This collection contains correspondence from Wilmington native and poet Will Inman to Neal Thomas, as well as some of Inman's works and letters to additional recipients. Inman's correspondence was usually typed, landscape view, with the letter on one half and a poem on the other. He also often included additional poems with his letters.

Dates

  • Creation: 1983-1993, undated

Creator

Conditions Governing Access

This collection is open for research use.

Copyright Statement

Copyright retained by the authors of items in these papers, or their descendants, as stipulated by United States copyright law.

Biographical Note

Will Inman was born as William Archibald McGirt in Wilmington, North Carolina on May 3, 1923. He grew up in a working-class family and attended New Hanover County public schools throughout his education as a child. In 1943, Inman graduated from Duke University with a B.A. in English and later worked in a shipyard and fish market in Winston Salem. Inman joined the Communist Party in 1947. He was called to appear before the House Committee of Unamerican Activities in 1956. Inman would withdraw from the party shortly after.

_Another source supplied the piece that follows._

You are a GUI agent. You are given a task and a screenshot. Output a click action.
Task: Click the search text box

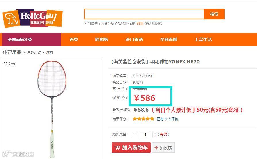(144, 14)
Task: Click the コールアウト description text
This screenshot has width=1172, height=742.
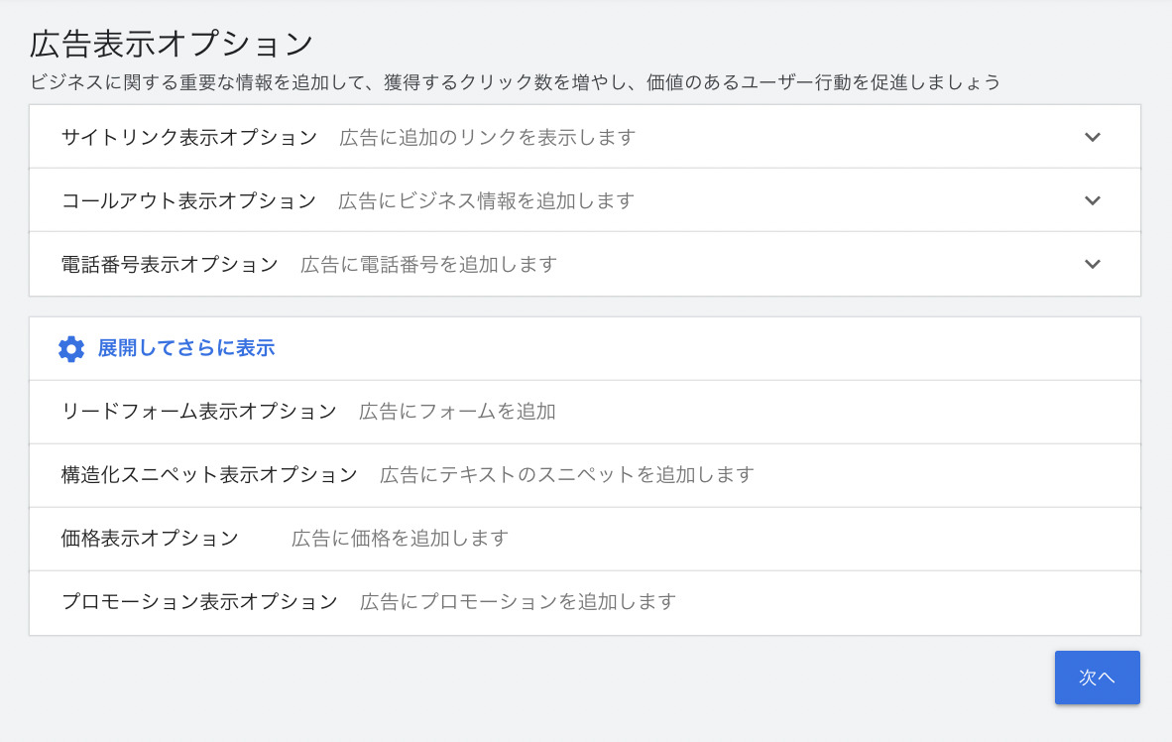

In 1953, he changed his name to Inman (his mother's maiden name) to embody the "Will In Man" in his poetry. He would leaglly change his name in 1973. Inman moved to New York City to become fully involved with his writing. Inman was influenced by the works of Henry David Thoreau, Ralph Waldo Emerson, and Walt Whitman. During his time in New York City, Inman participated in poetry readings and clubs, which led him to teach a seminar at the Free University of New York. Starting in 1967, Inman taught poetry courses at the American University in Washington D.C. and Montgomery College in Maryland. He used his techniques from his Free University of New York seminars in these courses.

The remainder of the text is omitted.